難しく考えすぎて参照するリポジトリのクローン先をビルド対象のディレクトリ内に設定していました。 クローン先ディレクトリを作成してそこを参照させようというのが狙いです。

before_build:
  - nuget restore TargetProject.sln
  - mkdir .\TargetProject\ReferenceProject
  - git clone -q --branch=master https://githostserver/ReferenceProject.git .\TargetProject\ReferenceProject

before_buildへの記述が実行されたディレクトリの状態。

./
├ /.vs
├ /TargetProject
│ ├─ /ReferenceProject(クローン先)
│ ├─ /bin
│ ├─ /obj
│ ├─ /Properties
│ ├─ Class1.cs
│ ├─ Class2.cs
│ ├─ Class3.cs
│ └─ TargetProject.csproj
└ TargetProject.sln

これではTargetProject.slnがローカルと同様の設定のまま、参照先コードのパスだけが変わってしまっているためビルドが通りません。 クローンしたファイルを認識させるにはプロジェクトファイルの構成を変更する必要があります。

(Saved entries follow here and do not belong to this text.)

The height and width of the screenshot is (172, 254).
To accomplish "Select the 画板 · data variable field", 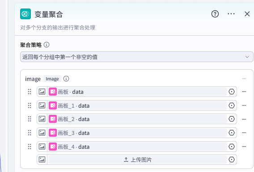I will [x=137, y=92].
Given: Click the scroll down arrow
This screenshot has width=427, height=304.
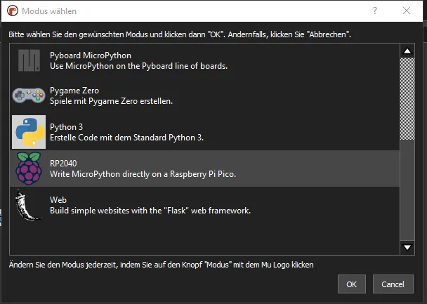Looking at the screenshot, I should 407,247.
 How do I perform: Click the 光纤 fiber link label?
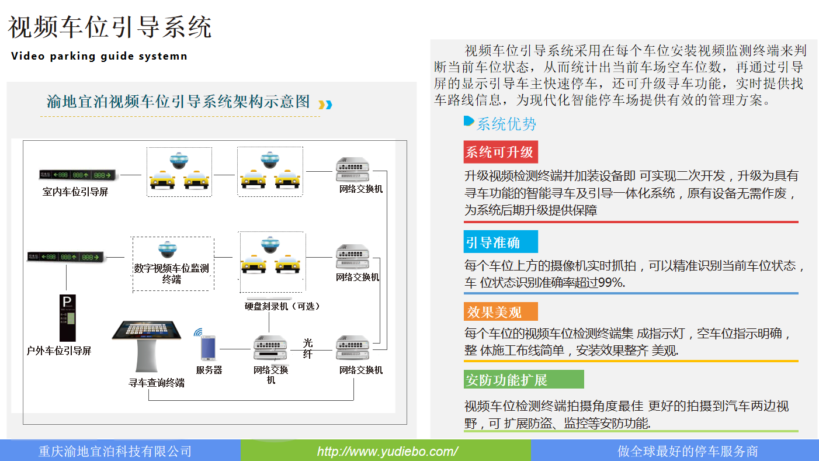point(308,348)
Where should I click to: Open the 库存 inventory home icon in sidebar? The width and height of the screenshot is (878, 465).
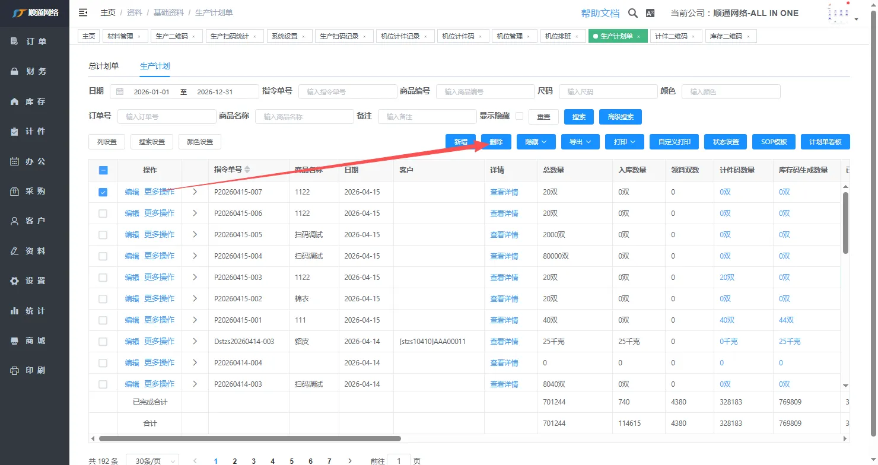tap(15, 101)
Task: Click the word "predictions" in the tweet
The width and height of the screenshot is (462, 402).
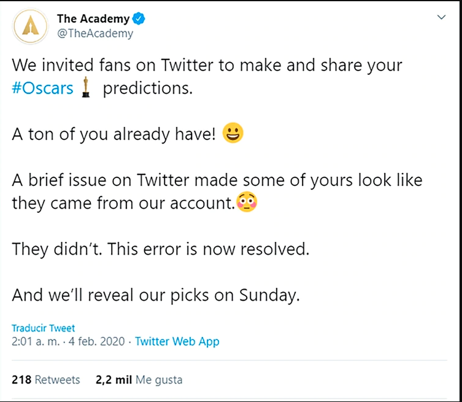Action: pyautogui.click(x=147, y=88)
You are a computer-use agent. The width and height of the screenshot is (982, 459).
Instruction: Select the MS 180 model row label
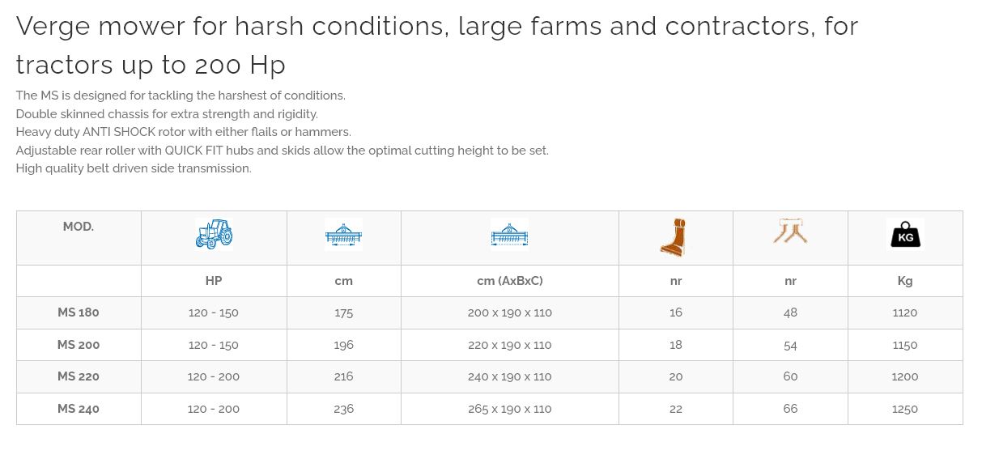coord(79,312)
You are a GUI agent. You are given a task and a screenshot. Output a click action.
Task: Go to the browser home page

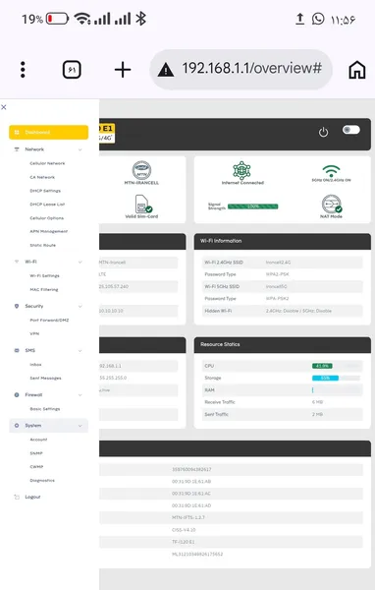[357, 70]
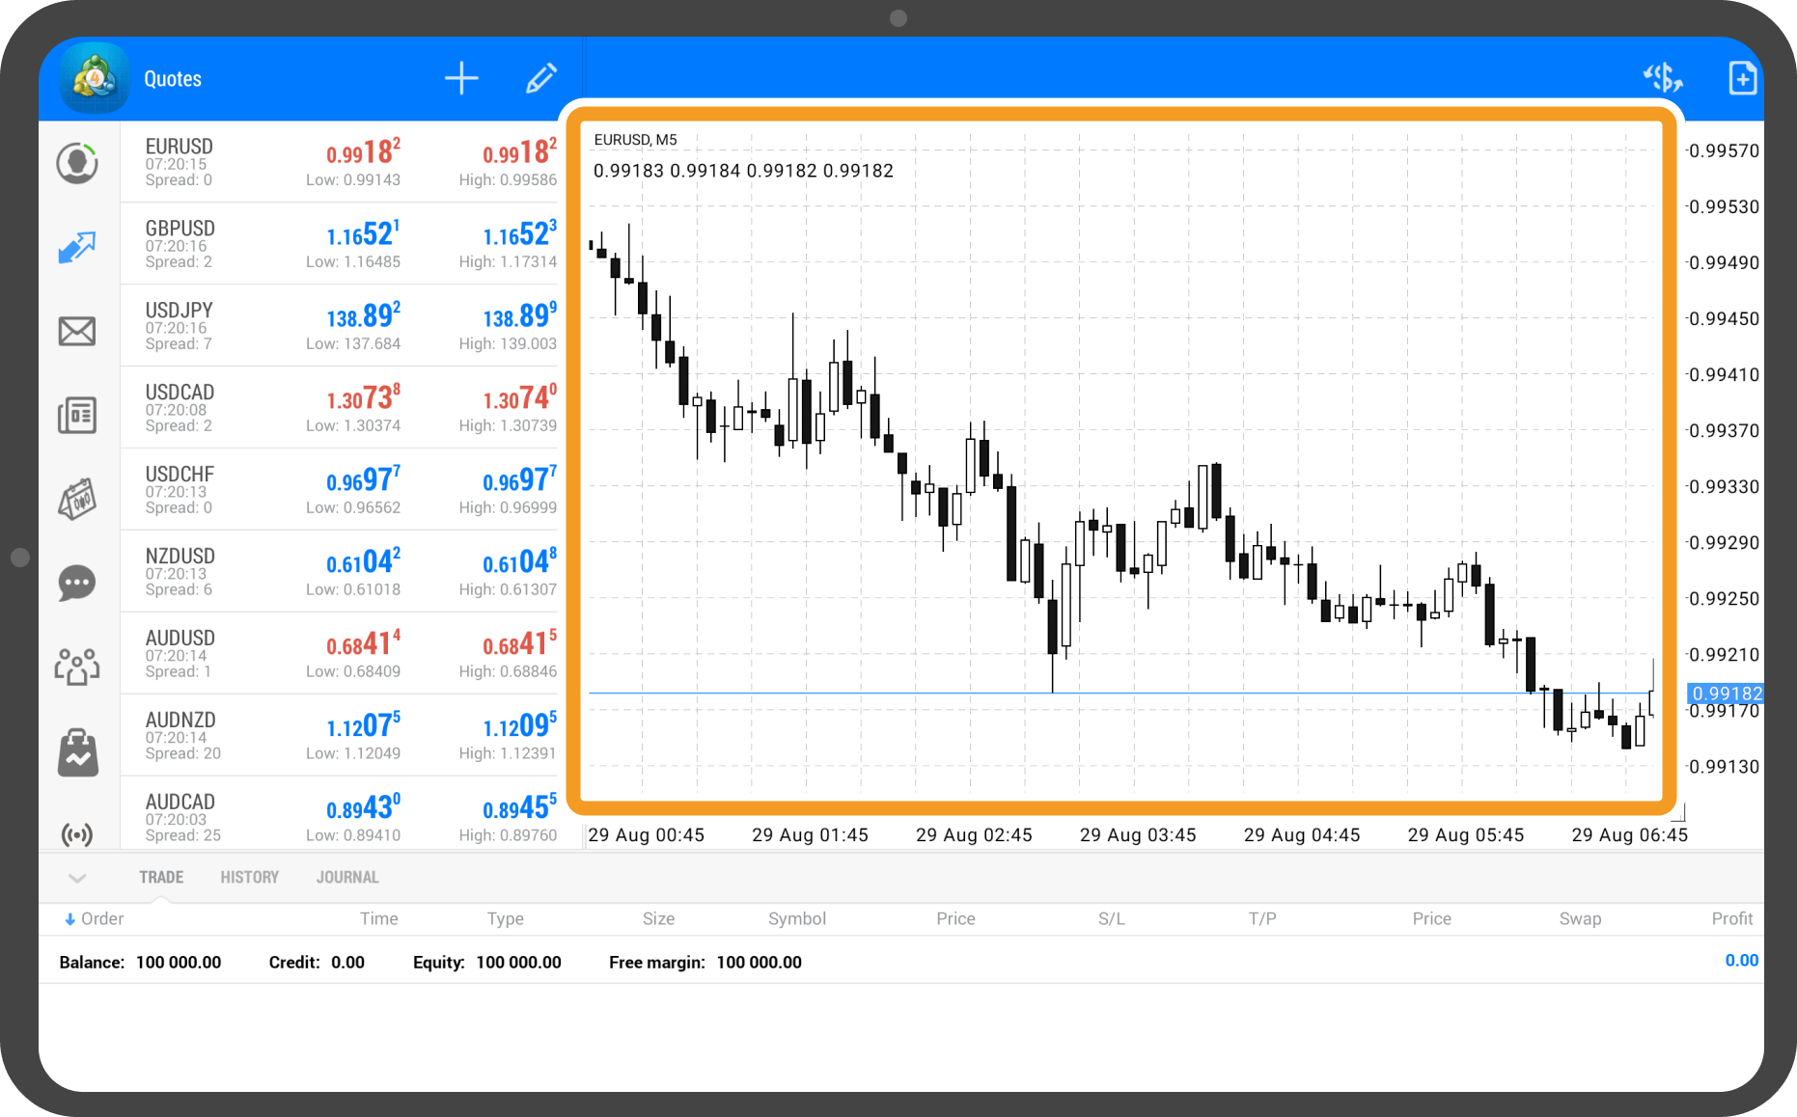
Task: Open the account profile icon in sidebar
Action: pyautogui.click(x=77, y=163)

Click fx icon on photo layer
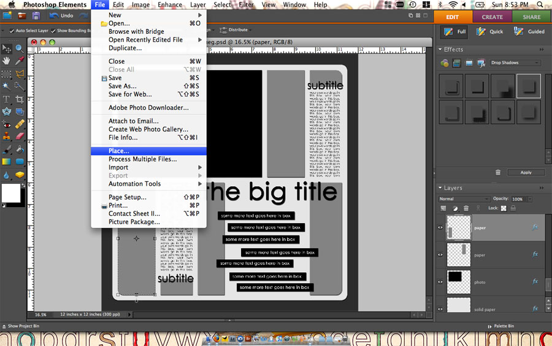click(x=535, y=281)
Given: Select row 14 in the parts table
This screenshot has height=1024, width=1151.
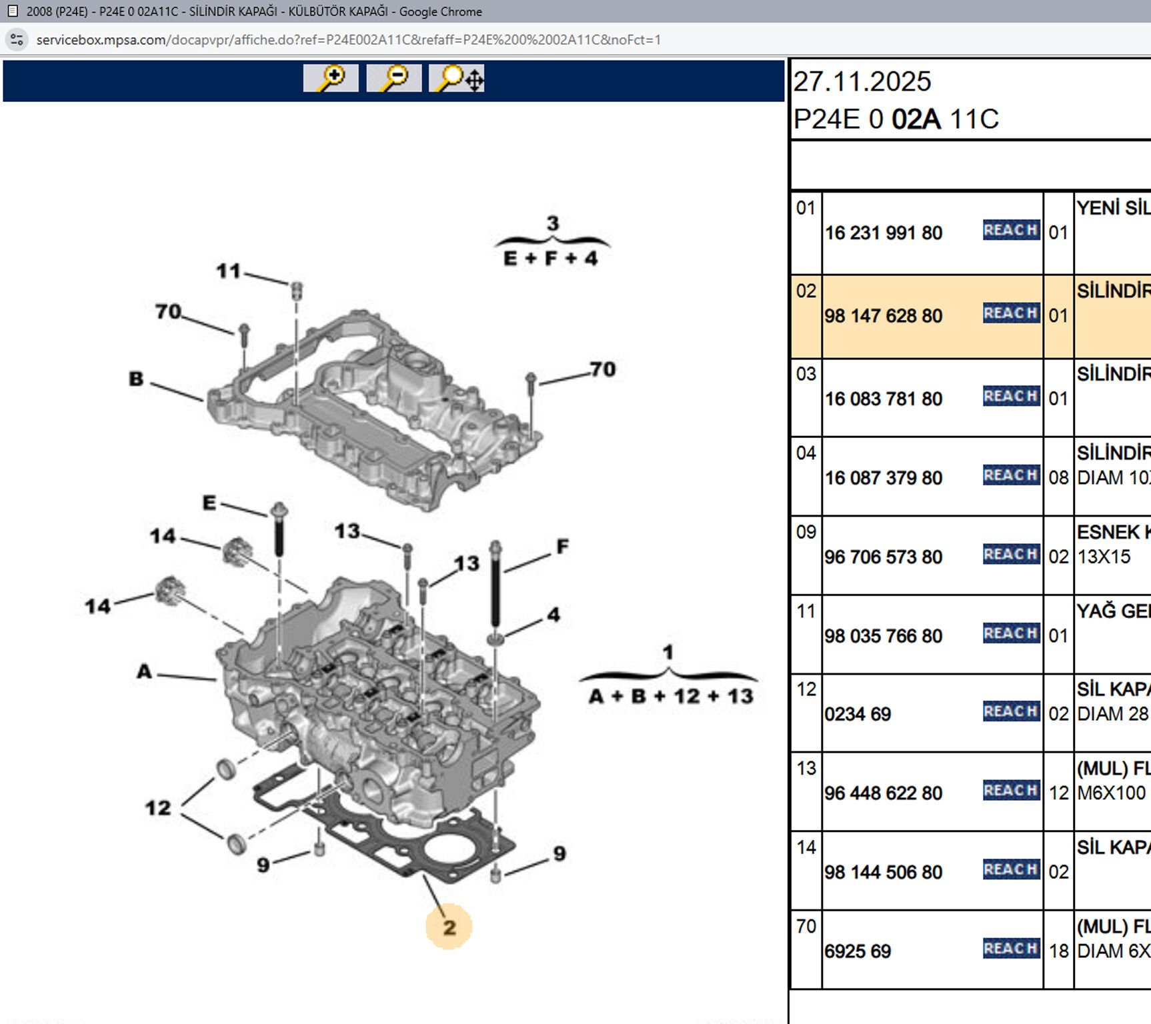Looking at the screenshot, I should coord(806,848).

参照しているコードをReference.csとすると、TargetProject.csprojの元の状態はこのようになっています。

<ItemGroup>
  <Compile Include="..\..\ReferenceProject\ReferenceProject\Reference.cs">
    <Link>ReferenceProject\Reference.cs</Link>
  </Compile>
</ItemGroup>

ローカルのビルド環境ではこの参照パスが通りますが、AppVeyorでビルドする場合はクローン先のパスが変わってしまっているので、 ソリューション構成がDebugの時はローカル環境でのビルド、Releaseの時はAppVeyorでのビルド用に設定を変更し、それぞれで参照先が異なる状態にしました。

<ItemGroup>
  <Compile Include="..\..\ReferenceProject\ReferenceProject\Reference.cs" Condition=" '$(Configuration)' == 'Debug' ">
    <Link>ReferenceProject\Reference.cs</Link>
  </Compile>
  <Compile Include=".\ReferenceProject\ReferenceProject\Reference.cs" Condition=" '$(Configuration)' == 'Release' ">
    <Link>ReferenceProject\Reference.cs</Link>
  </Compile>
</ItemGroup>

MSBuild Conditions

これでもビルドは通るのですが、参照コードの増減があるたびに.csprojを手で書き換えないといけないので、リスクがあるうえ面倒です。 appveyor.ymlに1行追加することと比べるとデメリットしかないと思うのでこの手法は取るべきではないです。 何より早く気づけという話でした。

*1:リンクで参照せず、実体をコピーしてビルドするプロジェクトを別に作成して管理とビルドをしていた。恥ずかしい。